Sony had better f/8 than f/5.6, Sigma had better f/5.6 than f/8.
So these images are compared at f/8(Sony) and f/5.6(Sigma) respectively.

Now I’ll scan my 4x5 films and compare again, then I’ll decide which lens to keep. :sweat_smile:

– Sony a7R IV, Tru Vue Museum Glass.

1 Like

According to your images above, it looks like the Sigma resolves a tad better than the Sony.

Nevertheless you’ll shoot negatives 4 inches high with something that is less than ONE inch high. I’d try to compare stitched shots too - at least for the wow-shots you’ll want to print XL. Stitching could be difficult though, depending on how much distortion and vignetting the lens has at the settings used for capture.

I just compared the 1x3 multiple-shot 4x5 scan images, and Sigma again produced a little sharper image.
This is the small improvement I wanted for the Sony 90mm lens. :sweat_smile:

However, there is no lens profile for Sigma 105mm lens in Lightroom or ACR.
Sigma lenses have slightly noticeable pincushion distortion and vignetting.
Now, I’m going to create a lens profile with Adobe Lens Profile Creator.


I made a new profile for Sigma 105mm lens with Adobe Lens Profile Creator program.
Before merging multiple shots with Merge to Panorama in Lightroom/ACR, the lens profile should be ready for better results.

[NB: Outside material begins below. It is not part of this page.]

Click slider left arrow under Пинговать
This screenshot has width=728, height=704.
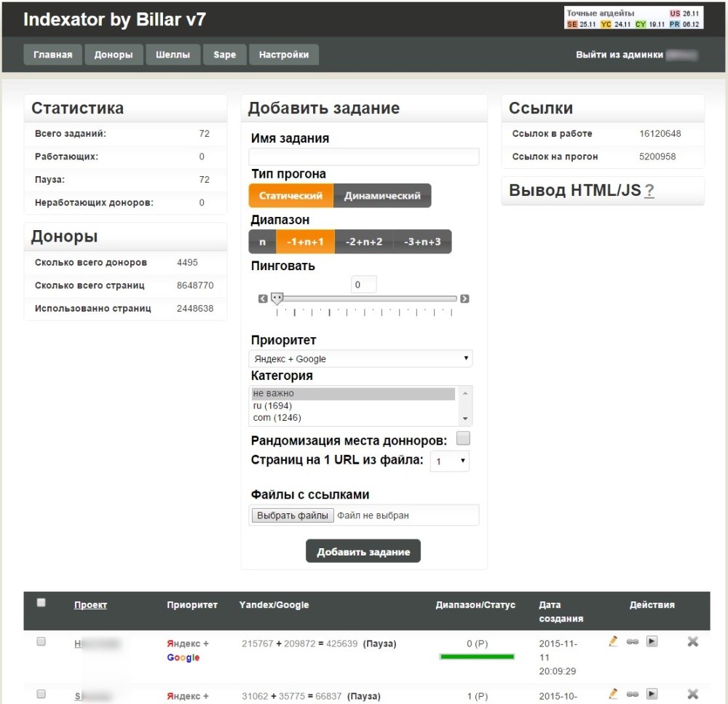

I’m puzzled why, if you are looking for a dedicated lens for scanning you are using a lens dedicated for photography? Macro lenses suffer from barrel/pin cushion distortion (as you have found) and more importantly, chromatic aberrations.
Before buying, may I suggest you look at dedicated scanner lenses such as those from Minolta, Nikon, Scitex, Schneider, etc. These have extremely high resolution and a perfectly flat field with near zero aberration of any kind and knock spots off any macro lens at sometimes a fraction of the cost.

@Belinda, are you thinking of something like shown here (dig into the menu for more)

1 Like

Yes, exactly.
It’s a great site by the way - my go-to for lens information.

My short list depending on budget would be:

Sigma Art 70mm f/2.8 DG Macro Lens
Minolta DiMAGE Elite 5400 Scanner Lens
Nikon Scanner-Nikkor ED 100mm Scanner Lens
Schneider Kreuznach Macro Varon CAS 85mm f/4.5
Nikon Printing-Nikkor 105mm f/2.8A or any often other Printing Nikkors by Rayfact.

The Minolta Dimage 5400 scanner lens (see the tests!) was my choice based on cost/benefit ratio. Although it looks insignificant to put it mildly, it’s outstanding and relatively cheap. It behaves like a super-achromat and makes my other macro lenses look very sad by comparison.